MySQL Decimal Clarification

When using decimal in MySQL, does a value of (5,3) make it so the max number is 99.999? If not how do I specify that? My number is for currency so I need to use decimal, but it should not go over 99 and it must have 3 decimal places.
decimal (5,3) is the standard SQL way to define a field with a range of -99.999 .. 99.999.
Note that with MySQL, if you attempt to insert a value that is out of range, MySQL will automatically truncate the value to the nearest boundary value (in this case, either 99.999 or -99.999) without throwing an error.
Added
In this case, there will be a maximum of 5 digits of data stored, with exactly 3 digits to the right of the decimal point.
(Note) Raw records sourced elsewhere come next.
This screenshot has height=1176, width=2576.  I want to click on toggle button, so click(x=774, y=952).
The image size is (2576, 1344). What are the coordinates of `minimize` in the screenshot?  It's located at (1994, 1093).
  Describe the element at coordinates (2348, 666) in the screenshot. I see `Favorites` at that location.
If you insert a number like 1.23 it will be stored as 1.230; likewise 1 will be stored as 1.000. If you insert 12.3456 it will be rounded up to 12.346; if you insert 12.0001 it will be rounded down to 12.000.
When the column is returned to your program, the exact representation will depend upon how your database API maps a decimal data type. If it maps to an integer, you'll lose the decimal fraction; if it maps to a floating point number (float, double), you may lose precision; if it maps to a Decimal (C#/Java) then you'll get an exact representation, as long as your value is within the bounds of the datatype.
The method you specified should work. I don't see any problems with it.

MySQL FLOAT & decimals

Datatype of field in the DB is FLOAT and the value is 18.7. I'd like to store and display this on page as 18.70. Whenever I enter the extra 0 it still only stores it as 18.7
How can I store the extra 0 ? I can change the data type of the field.
In a FLOAT column, what MySQL stores for 18.7, is actually:
01000001 10010101 10011001 10011010
which, being retrieved from the DB and converted back into your display format, is 18.7.
In reality, the stored value is a binary fraction represented by the decimal number 18.70000076293945 which you can see by issuing this query:
CREATE TABLE t_f (value FLOAT);
INSERT
INTO t_f
VALUES (18.7);
SELECT CAST(value AS DECIMAL(30, 16))
FROM t_f;
IEEE-754 representation of number stores them as binary fractions, so a value like 0.1 can only be represented with continued fraction and hence be not exact.
DECIMAL, on the other hand, stores decimal digits, packing 9 digits into 4 bytes.
Floating point types do not store the number of insignificant zeros on the left side of a number before decimal digit or on the right side of the number after the decimal digit. You'll need to use a string-based type (or store the precision in a separate field) if you want to store the exact numeric string entered by the user and be able to distinguish 12.7 from 12.70. You can, however, round things that you display by two digits in your application.
if two decimal points needed use:
decimal(n,2); where n>=2
the decimal data type will persist the decimal points formatting and gives more accurate results than float and double data types.
Are you attempting to store a currency as a float? If so, please use a decimal with more decimal digits than 2.
You really want fixed-point arithmetic on currencies.
This is just very broad rule of thumb and my own observation, but in regular business logic as serialized in a database, you almost never want floating point. I know there are lots of exceptions, but I'm suspicious whenever I see a float typed column in a table because of this. I'd be interested in what others have found.